Twenty-four-hour room service is very efficient, and between
meals you can order from a large list of snacks, salads and
sandwiches. At mealtimes, you can order from the same menu those in
the dining room are perusing.
Holland America's Indonesian and Filipino crew is warm and
gracious, though not always as fluent in English as American and
British passengers might prefer. Speak slowly and make sure they
understand what you need, because they can be to polite to ask you
to repeat yourself.
For years Holland America was known for its no-tipping policy,
intended to make passengers believe that staff were doing it for
love, rather than money. (Yeah, right.) Nowadays, though,
gratuities of $10.00 per person (including children) are
automatically added daily to the shipboard account for dining and
stateroom service. Visit the front desk to adjust that amount. That
a 15 percent service is automatically added to bar bills should
surprise no one.
Aboard the Statendam you'll find some of the largest cabins
afloat, all beautifully appointed with handsome fabrics and
attractive art. Standard inside cabins are 182 sq. feet, while
outside staterooms are 197 sq. feet, with enough closet and drawer
space for the serious traveler. Balcony cabins offer considerably
more interior cabin space than you might expect. The Penthouse
suites with private verandahs are a huge 1,100 square feet, and
include wonderful amenities. The 563-square foot suites,
ultramodern with large private verandahs, are nearly as grand. The
120 deluxe category A and B cabins are 284 square feet (including
verandah), each with VCR, minibar, and sitting area. There are
whirlpool tubs in the bathrooms.
Stateroom amenities include bathrobes, a complimentary fresh
fruit basket on arrival, stainless steel ice buckets and serving
trays for use with in-cabin beverages and massage shower heads in
every bathroom. For Deluxe Verandah and Penthouse Suite passengers,
concierge service is available in the Neptune Lounge, a private
retreat where they can relax, read and socialize.
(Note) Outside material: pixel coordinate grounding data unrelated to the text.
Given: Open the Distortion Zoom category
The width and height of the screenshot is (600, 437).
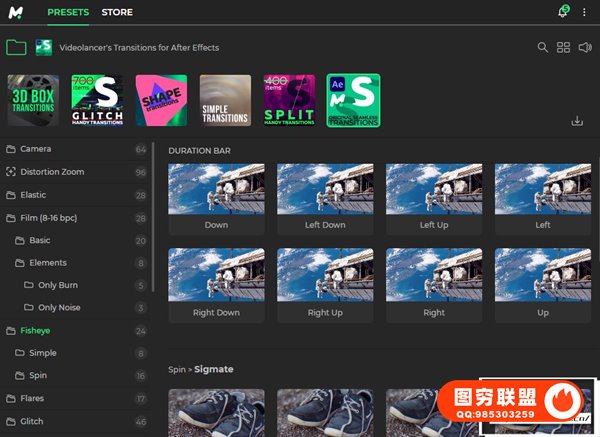Looking at the screenshot, I should pyautogui.click(x=51, y=172).
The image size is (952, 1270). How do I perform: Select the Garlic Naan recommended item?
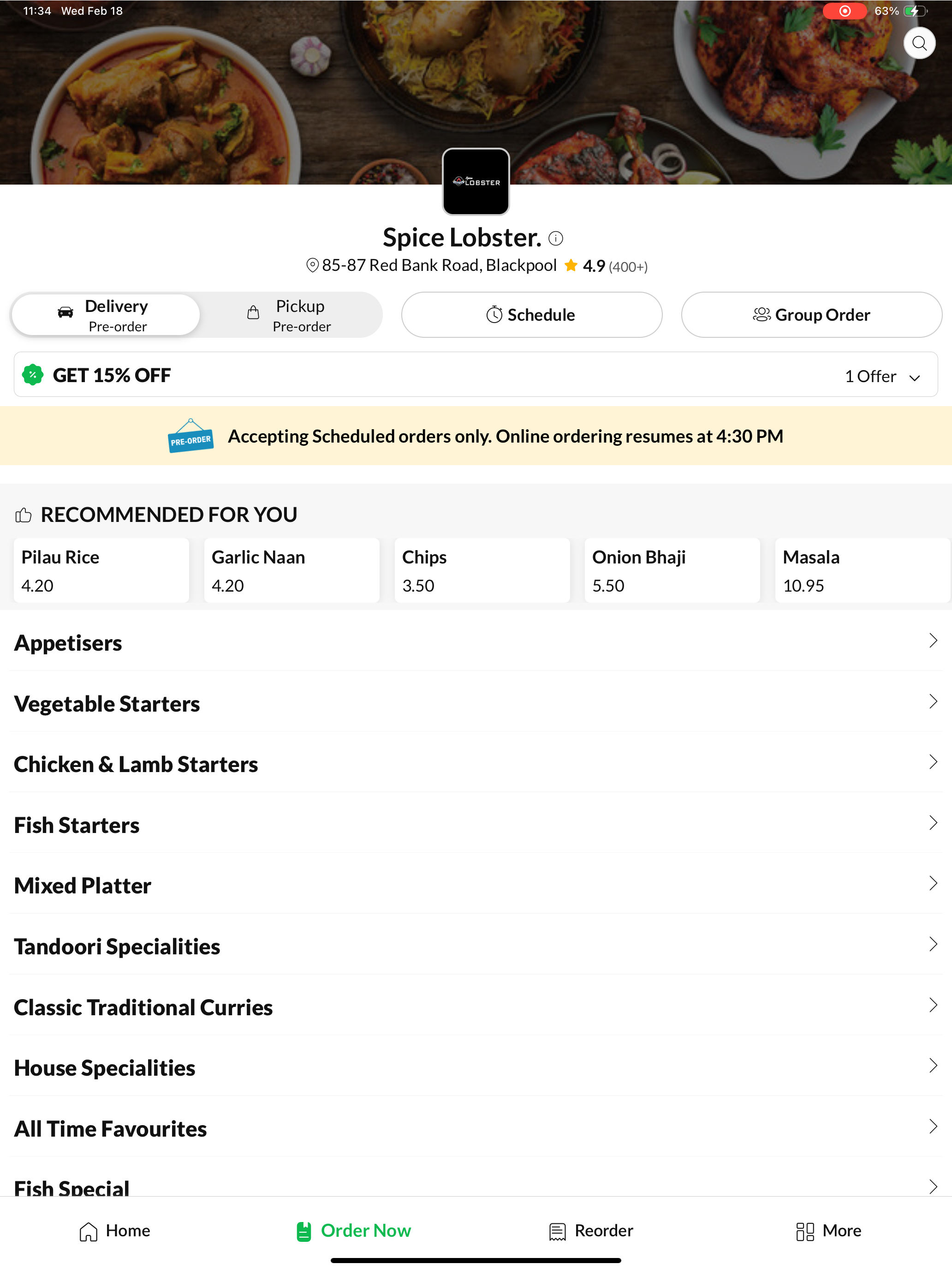coord(292,570)
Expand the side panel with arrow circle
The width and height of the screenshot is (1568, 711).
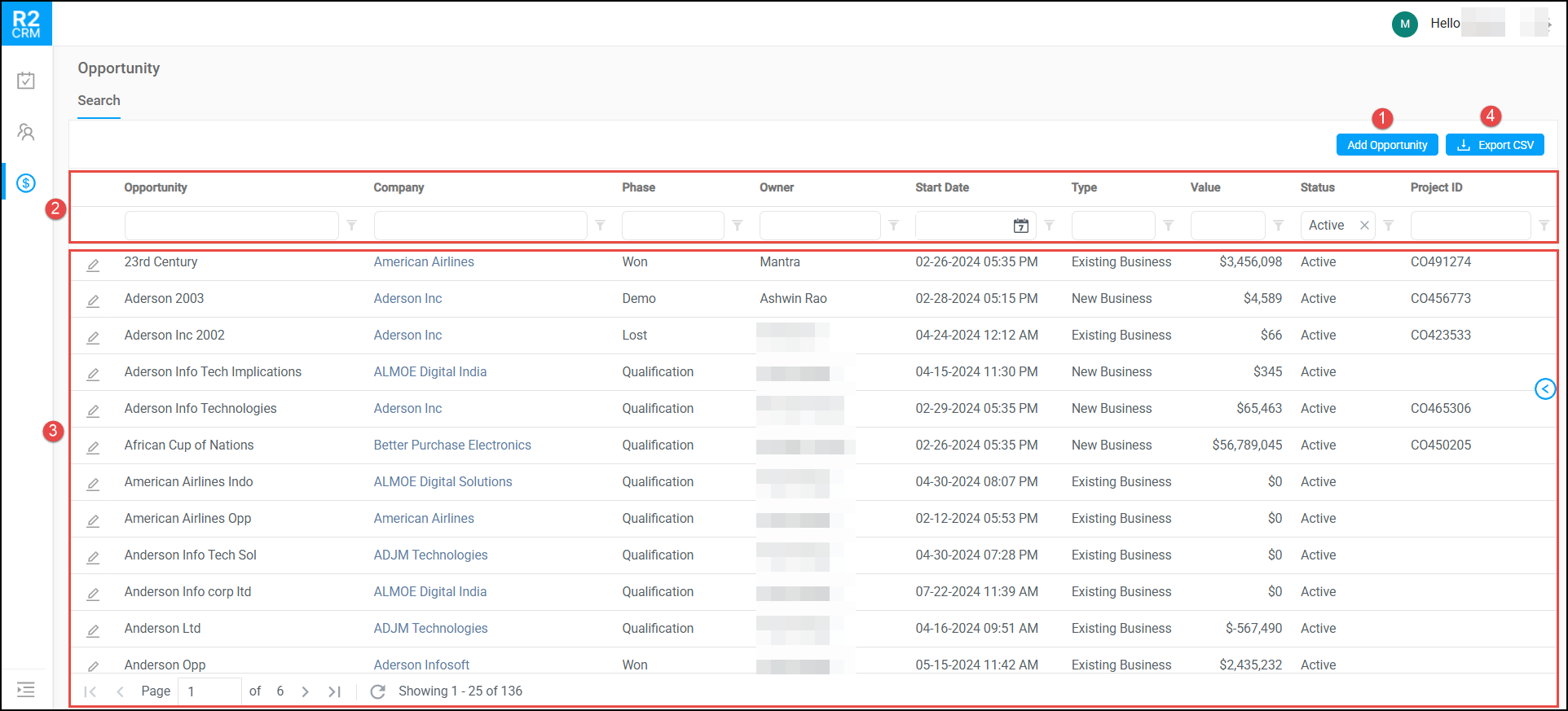(1544, 389)
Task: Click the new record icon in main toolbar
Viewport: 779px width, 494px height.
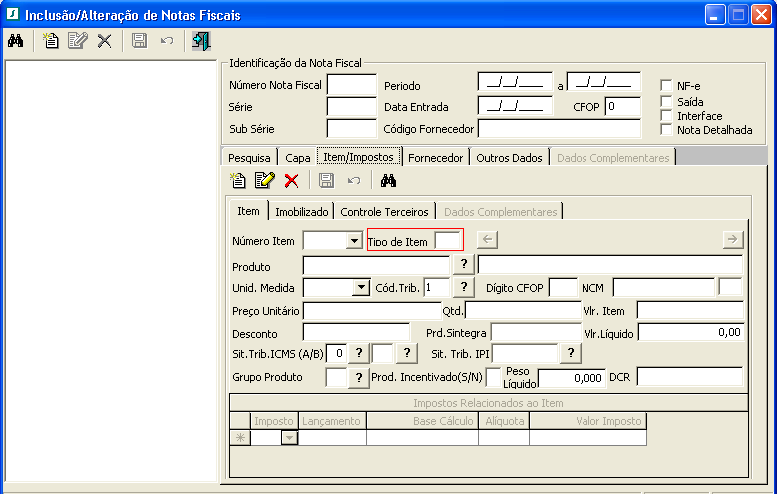Action: coord(51,41)
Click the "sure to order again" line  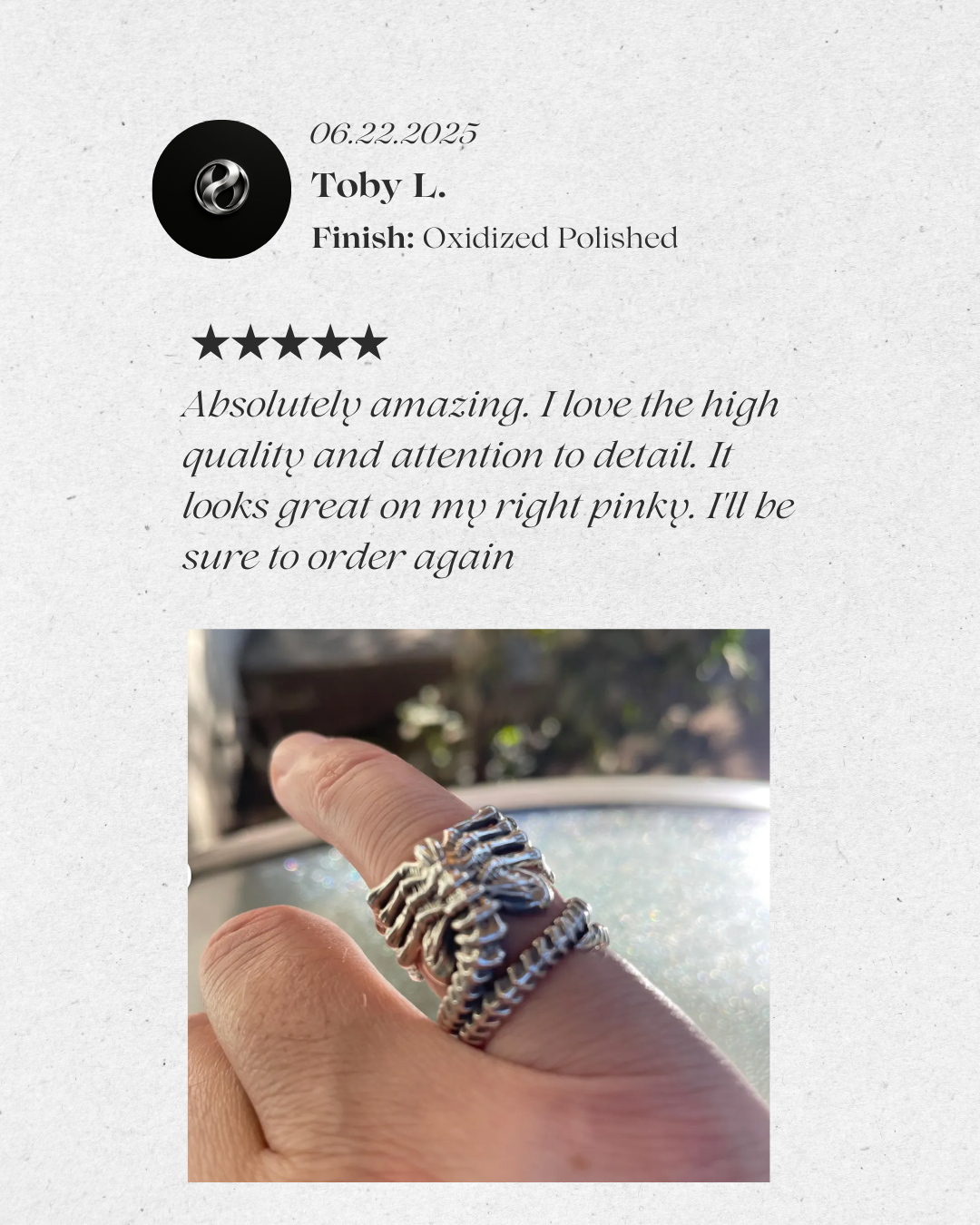[x=348, y=557]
The outside cabins on the Lower Promenade Deck have pedestrian
walkways (and thus, at least intermittently, pedestrians) between
their occupants and the ocean. While special reflective glass
precludes said pedestrians from peeking in during the day, at night
you have to close your curtains.
These ships all have large spa and windowed Ocean Spa gyms
attractive enough to make even the most determinedly sedentary want
to come in. The sauna/steam rooms, segregated by gender, are
impossible to fault. Way up top is a jogging track, isolated from
cabins and other activities to spare non-joggers the sound of
thundering hooves. On the deck, comfortable striped cushions line a
large pool covered by a retractable dome on Lido Deck, just the
thing for rainy days in Alaska. The Dolphin Bar, with umbrellas and
wicker chairs, is an unbeatable spot for a late afternoon drink and
snack after a visit ashore.
On the two weekly formal nights, half the men opt for dark suit
rather than renting a tuxedo. Casual on these ships means
comfortable, but T-shirts, jeans, swimsuits, tank tops and shorts
are all forbidden in the dining rooms and public areas.